Critique - Joseph Staline, commissaire des arts

Par Harry Bellet

« Rouge », au Grand Palais, montre la mise au pas des avant-gardes portées par la révolution d’Octobre.

EXPOSITION

« Pourquoi nous cache-t-on la peinture russe contemporaine ? » La question était posée le 11 janvier 1952 par André Breton dans l’hebdomadaire Arts. A l’époque, les seuls à la connaître un peu étaient ceux qui avaient fait le voyage en Union soviétique, ou ceux qui se souvenaient du pavillon de l’URSS à l’Exposition universelle de Paris, en 1937. Le Centre Pompidou évacuait prudemment le sujet en 1979 avec l’exposition « Paris-Moscou » : elle s’interrompait à l’année 1930, avant que ne s’imposent les théories du réalisme socialiste.

L’exposition « Rouge » au Grand Palais ose enfin dévoiler ce que Breton entendait dénoncer : les œuvres produites durant le stalinisme, pour beaucoup jamais montrées, qui succédèrent aux avant-gardes accompagnant la révolution de 1917, elles désormais bien connues.

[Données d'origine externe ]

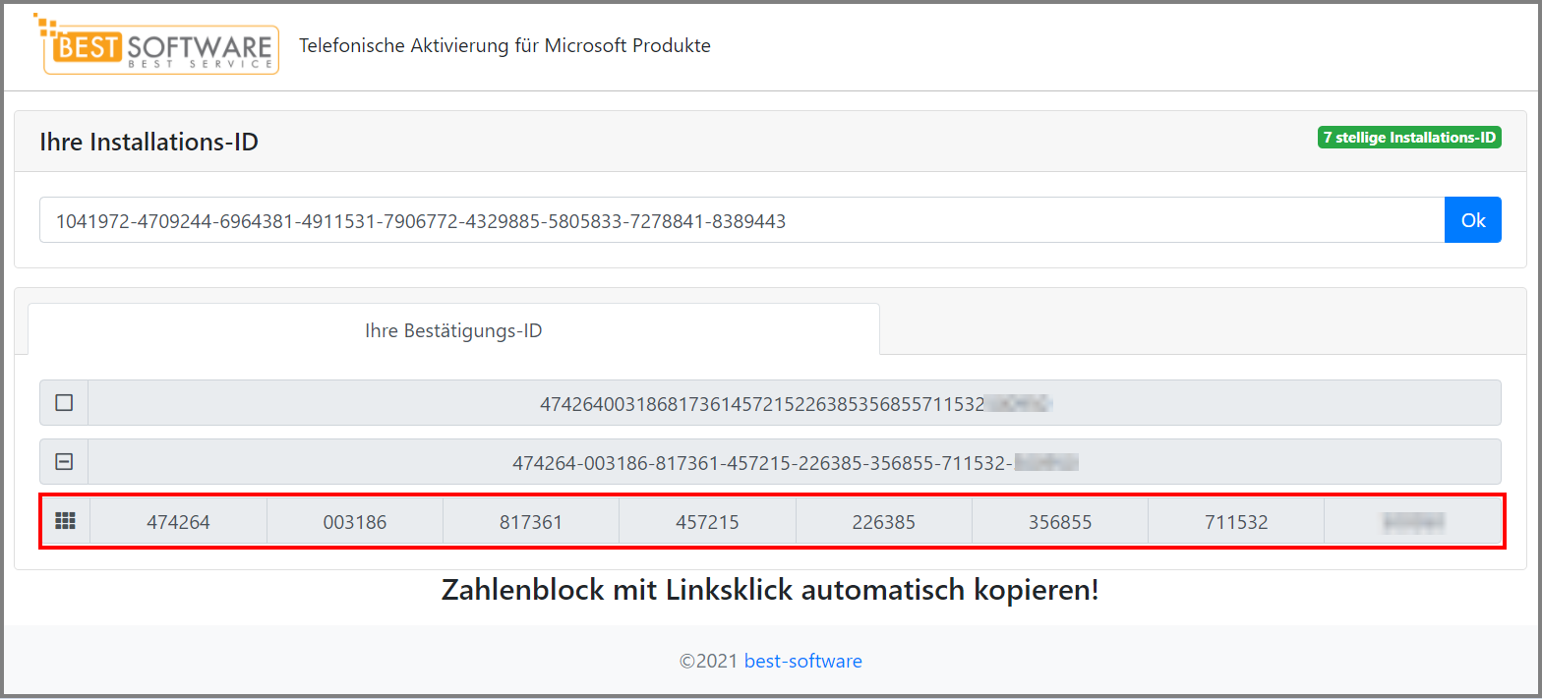Copy the number block 474264
This screenshot has height=699, width=1542.
click(178, 521)
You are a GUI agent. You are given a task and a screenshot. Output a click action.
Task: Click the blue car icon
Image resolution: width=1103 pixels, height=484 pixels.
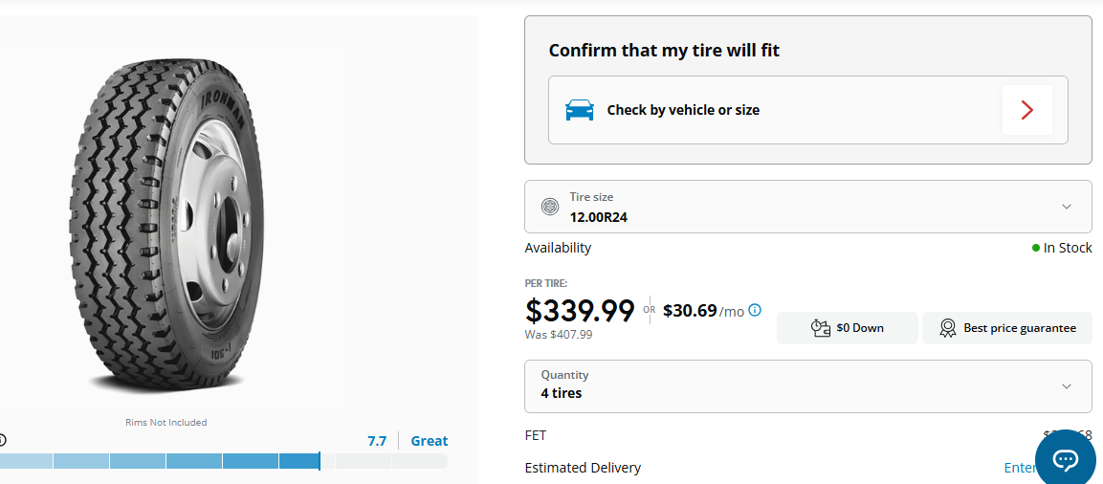pos(579,110)
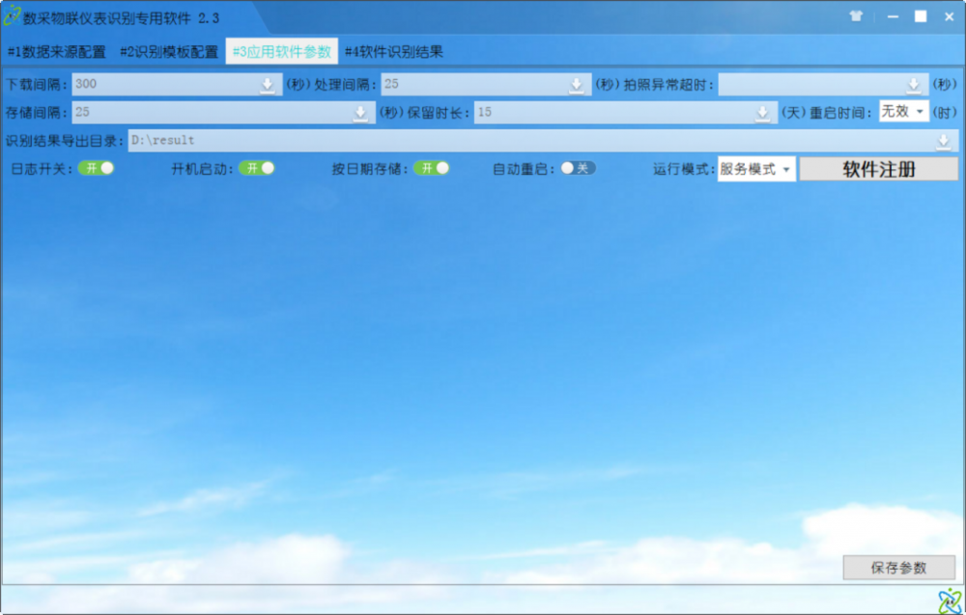Open the #2识别模板配置 tab
The height and width of the screenshot is (615, 966).
[169, 52]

Le parcours, conçu par Nicolas Liucci-Goutnikov, conservateur au Centre Pompidou et commissaire de l’exposition avec Natalia Milovzorova, couvre toute la période, jusqu’à la mort de Staline, en 1953, en présentant 400 pièces.

Transplanter l’art dans les rues ou les usines

Les avant-gardes, donc, ouvrent la visite. Pas toutes : n’ont été retenus que les travaux des artistes engagés avec la révolution dans la recherche d’un art productif, productiviste même. Foin de paysages pastoraux, dessinons des casseroles, des vraies. Pas de peinture « bourgeoise », et en ce sens, les tableaux de Marc Chagall, même s’il soutint la révolution, n’ont pas leur place, mais un art conçu dans une logique industrielle, répondant aux besoins de la société nouvelle.

Dès 1918, le poète Vladimir Maïakovski, s’appuyant sur les artistes futuristes russes, publie un manifeste, le « Décret n°1 sur la démocratisation des arts », qui veut abolir « le séjour de l’art » dans les galeries ou les musées pour le transplanter dans les rues ou les usines.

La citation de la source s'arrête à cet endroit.